YOUR ASSIGNMENT
In the answer, every entry must appear exactly as given.
---
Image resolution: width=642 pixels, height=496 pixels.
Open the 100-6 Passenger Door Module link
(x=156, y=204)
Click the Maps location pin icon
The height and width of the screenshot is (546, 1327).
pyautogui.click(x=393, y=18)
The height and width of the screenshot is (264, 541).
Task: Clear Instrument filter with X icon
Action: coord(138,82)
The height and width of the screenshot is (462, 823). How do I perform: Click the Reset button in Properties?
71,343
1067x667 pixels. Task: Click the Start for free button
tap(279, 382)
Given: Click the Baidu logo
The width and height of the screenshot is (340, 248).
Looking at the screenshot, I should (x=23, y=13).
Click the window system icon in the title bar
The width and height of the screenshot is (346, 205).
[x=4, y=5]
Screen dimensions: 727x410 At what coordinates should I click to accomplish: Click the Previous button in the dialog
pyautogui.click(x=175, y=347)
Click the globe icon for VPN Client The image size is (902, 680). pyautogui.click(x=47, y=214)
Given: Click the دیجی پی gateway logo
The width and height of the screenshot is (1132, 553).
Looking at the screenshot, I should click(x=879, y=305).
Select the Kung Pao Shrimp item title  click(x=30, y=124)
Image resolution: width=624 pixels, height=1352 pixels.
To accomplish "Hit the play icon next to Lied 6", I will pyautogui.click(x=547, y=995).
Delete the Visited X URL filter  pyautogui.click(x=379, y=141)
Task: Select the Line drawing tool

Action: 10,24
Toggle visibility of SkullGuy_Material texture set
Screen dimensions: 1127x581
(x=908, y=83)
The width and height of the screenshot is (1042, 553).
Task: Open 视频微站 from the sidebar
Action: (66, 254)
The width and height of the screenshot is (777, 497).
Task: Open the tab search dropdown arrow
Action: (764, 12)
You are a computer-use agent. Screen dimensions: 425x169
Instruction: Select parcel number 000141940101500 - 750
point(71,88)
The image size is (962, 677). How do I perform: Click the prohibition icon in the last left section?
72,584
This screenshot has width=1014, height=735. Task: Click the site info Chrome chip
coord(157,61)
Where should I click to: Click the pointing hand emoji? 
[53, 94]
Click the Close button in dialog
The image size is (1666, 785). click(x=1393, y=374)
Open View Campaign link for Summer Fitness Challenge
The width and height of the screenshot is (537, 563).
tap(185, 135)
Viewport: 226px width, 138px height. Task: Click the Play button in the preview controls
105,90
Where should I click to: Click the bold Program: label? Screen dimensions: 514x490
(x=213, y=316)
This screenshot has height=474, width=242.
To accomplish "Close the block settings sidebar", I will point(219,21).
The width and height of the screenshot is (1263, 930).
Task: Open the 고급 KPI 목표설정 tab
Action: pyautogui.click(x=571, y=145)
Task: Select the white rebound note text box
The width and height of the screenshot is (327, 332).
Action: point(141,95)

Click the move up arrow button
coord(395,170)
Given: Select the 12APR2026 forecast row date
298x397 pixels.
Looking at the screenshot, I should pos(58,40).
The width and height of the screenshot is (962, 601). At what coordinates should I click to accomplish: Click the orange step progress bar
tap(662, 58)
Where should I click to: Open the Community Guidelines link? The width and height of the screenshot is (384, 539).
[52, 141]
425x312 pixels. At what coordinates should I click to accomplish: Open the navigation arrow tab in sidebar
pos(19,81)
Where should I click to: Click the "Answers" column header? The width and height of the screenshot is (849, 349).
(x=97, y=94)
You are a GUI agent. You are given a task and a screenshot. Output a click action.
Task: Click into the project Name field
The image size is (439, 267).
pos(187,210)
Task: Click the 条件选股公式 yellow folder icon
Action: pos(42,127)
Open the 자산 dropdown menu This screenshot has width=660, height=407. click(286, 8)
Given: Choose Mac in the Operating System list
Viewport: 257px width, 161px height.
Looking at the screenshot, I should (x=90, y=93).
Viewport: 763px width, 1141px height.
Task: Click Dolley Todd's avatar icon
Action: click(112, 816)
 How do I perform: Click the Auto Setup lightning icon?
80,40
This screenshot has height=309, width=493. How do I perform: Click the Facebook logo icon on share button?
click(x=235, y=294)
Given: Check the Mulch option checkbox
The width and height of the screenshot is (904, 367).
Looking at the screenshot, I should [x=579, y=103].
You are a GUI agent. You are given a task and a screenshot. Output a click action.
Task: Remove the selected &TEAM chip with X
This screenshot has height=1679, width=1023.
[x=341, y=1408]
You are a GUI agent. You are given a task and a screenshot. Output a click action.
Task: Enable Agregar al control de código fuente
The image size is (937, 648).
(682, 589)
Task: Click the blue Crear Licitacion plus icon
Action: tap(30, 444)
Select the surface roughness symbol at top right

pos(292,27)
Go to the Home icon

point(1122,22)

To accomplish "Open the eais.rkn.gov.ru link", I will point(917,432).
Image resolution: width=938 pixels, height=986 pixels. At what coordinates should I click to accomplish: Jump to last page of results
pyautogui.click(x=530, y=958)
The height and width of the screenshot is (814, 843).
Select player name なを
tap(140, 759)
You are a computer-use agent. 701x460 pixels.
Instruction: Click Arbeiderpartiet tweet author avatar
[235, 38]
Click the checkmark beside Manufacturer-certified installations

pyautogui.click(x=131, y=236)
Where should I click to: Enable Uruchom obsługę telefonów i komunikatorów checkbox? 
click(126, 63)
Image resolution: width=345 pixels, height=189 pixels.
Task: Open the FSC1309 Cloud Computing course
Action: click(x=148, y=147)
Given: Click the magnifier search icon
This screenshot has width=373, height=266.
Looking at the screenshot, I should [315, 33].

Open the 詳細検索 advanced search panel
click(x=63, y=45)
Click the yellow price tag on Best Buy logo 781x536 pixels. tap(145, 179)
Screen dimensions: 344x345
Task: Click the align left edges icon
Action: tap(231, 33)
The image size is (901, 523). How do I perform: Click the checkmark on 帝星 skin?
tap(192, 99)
---
RESULT OF THIS EXERCISE
Image resolution: width=642 pixels, height=496 pixels.
Open the 100-6 Passenger Door Module link
(x=156, y=204)
Click the Maps location pin icon
The height and width of the screenshot is (546, 1327).
pyautogui.click(x=393, y=18)
The height and width of the screenshot is (264, 541).
Task: Clear Instrument filter with X icon
Action: coord(138,82)
The height and width of the screenshot is (462, 823). How do I perform: Click the Reset button in Properties?
71,343
1067x667 pixels. Task: Click the Start for free button
tap(279, 382)
Given: Click the Baidu logo
The width and height of the screenshot is (340, 248).
Looking at the screenshot, I should (x=23, y=13).
Click the window system icon in the title bar
The width and height of the screenshot is (346, 205).
[x=4, y=5]
Screen dimensions: 727x410 At what coordinates should I click to accomplish: Click the Previous button in the dialog
pyautogui.click(x=175, y=347)
Click the globe icon for VPN Client The image size is (902, 680). pyautogui.click(x=47, y=214)
Given: Click the دیجی پی gateway logo
The width and height of the screenshot is (1132, 553).
Looking at the screenshot, I should click(x=879, y=305).
Select the Kung Pao Shrimp item title  click(x=30, y=124)
Image resolution: width=624 pixels, height=1352 pixels.
To accomplish "Hit the play icon next to Lied 6", I will pyautogui.click(x=547, y=995).
Delete the Visited X URL filter  pyautogui.click(x=379, y=141)
Task: Select the Line drawing tool

Action: 10,24
Toggle visibility of SkullGuy_Material texture set
Screen dimensions: 1127x581
(x=908, y=83)
The width and height of the screenshot is (1042, 553).
Task: Open 视频微站 from the sidebar
Action: (66, 254)
The width and height of the screenshot is (777, 497).
Task: Open the tab search dropdown arrow
Action: (764, 12)
You are a computer-use agent. Screen dimensions: 425x169
Instruction: Select parcel number 000141940101500 - 750
point(71,88)
The image size is (962, 677). How do I perform: Click the prohibition icon in the last left section?
72,584
This screenshot has width=1014, height=735. Task: Click the site info Chrome chip
coord(157,61)
Where should I click to: Click the pointing hand emoji? 
[53, 94]
Click the Close button in dialog
The image size is (1666, 785). click(x=1393, y=374)
Open View Campaign link for Summer Fitness Challenge
The width and height of the screenshot is (537, 563).
tap(185, 135)
Viewport: 226px width, 138px height. Task: Click the Play button in the preview controls
105,90
Where should I click to: Click the bold Program: label? Screen dimensions: 514x490
(x=213, y=316)
This screenshot has height=474, width=242.
To accomplish "Close the block settings sidebar", I will point(219,21).
The width and height of the screenshot is (1263, 930).
Task: Open the 고급 KPI 목표설정 tab
Action: pyautogui.click(x=571, y=145)
Task: Select the white rebound note text box
The width and height of the screenshot is (327, 332).
Action: point(141,95)

Click the move up arrow button
coord(395,170)
Given: Select the 12APR2026 forecast row date
298x397 pixels.
Looking at the screenshot, I should pos(58,40).
The width and height of the screenshot is (962, 601). At what coordinates should I click to accomplish: Click the orange step progress bar
tap(662, 58)
Where should I click to: Open the Community Guidelines link? The width and height of the screenshot is (384, 539).
[52, 141]
425x312 pixels. At what coordinates should I click to accomplish: Open the navigation arrow tab in sidebar
pos(19,81)
Where should I click to: Click the "Answers" column header? The width and height of the screenshot is (849, 349).
(x=97, y=94)
You are a GUI agent. You are given a task and a screenshot. Output a click action.
Task: Click into the project Name field
The image size is (439, 267).
pos(187,210)
Task: Click the 条件选股公式 yellow folder icon
Action: pos(42,127)
Open the 자산 dropdown menu This screenshot has width=660, height=407. click(286, 8)
Given: Choose Mac in the Operating System list
Viewport: 257px width, 161px height.
Looking at the screenshot, I should (x=90, y=93).
Viewport: 763px width, 1141px height.
Task: Click Dolley Todd's avatar icon
Action: click(112, 816)
 How do I perform: Click the Auto Setup lightning icon?
80,40
This screenshot has height=309, width=493. How do I perform: Click the Facebook logo icon on share button?
click(x=235, y=294)
Given: Check the Mulch option checkbox
The width and height of the screenshot is (904, 367).
Looking at the screenshot, I should [x=579, y=103].
You are a GUI agent. You are given a task and a screenshot. Output a click action.
Task: Remove the selected &TEAM chip with X
This screenshot has height=1679, width=1023.
[x=341, y=1408]
You are a GUI agent. You are given a task and a screenshot. Output a click action.
Task: Enable Agregar al control de código fuente
The image size is (937, 648).
(682, 589)
Task: Click the blue Crear Licitacion plus icon
Action: tap(30, 444)
Select the surface roughness symbol at top right

pos(292,27)
Go to the Home icon

point(1122,22)

To accomplish "Open the eais.rkn.gov.ru link", I will point(917,432).
Image resolution: width=938 pixels, height=986 pixels. At what coordinates should I click to accomplish: Jump to last page of results
pyautogui.click(x=530, y=958)
The height and width of the screenshot is (814, 843).
Select player name なを
tap(140, 759)
You are a computer-use agent. 701x460 pixels.
Instruction: Click Arbeiderpartiet tweet author avatar
[235, 38]
Click the checkmark beside Manufacturer-certified installations

pyautogui.click(x=131, y=236)
Where should I click to: Enable Uruchom obsługę telefonów i komunikatorów checkbox? 
click(126, 63)
Image resolution: width=345 pixels, height=189 pixels.
Task: Open the FSC1309 Cloud Computing course
Action: click(x=148, y=147)
Given: Click the magnifier search icon
This screenshot has width=373, height=266.
Looking at the screenshot, I should [315, 33].

Open the 詳細検索 advanced search panel
click(x=63, y=45)
Click the yellow price tag on Best Buy logo 781x536 pixels. tap(145, 179)
Screen dimensions: 344x345
Task: Click the align left edges icon
Action: tap(231, 33)
The image size is (901, 523). How do I perform: Click the checkmark on 帝星 skin?
tap(192, 99)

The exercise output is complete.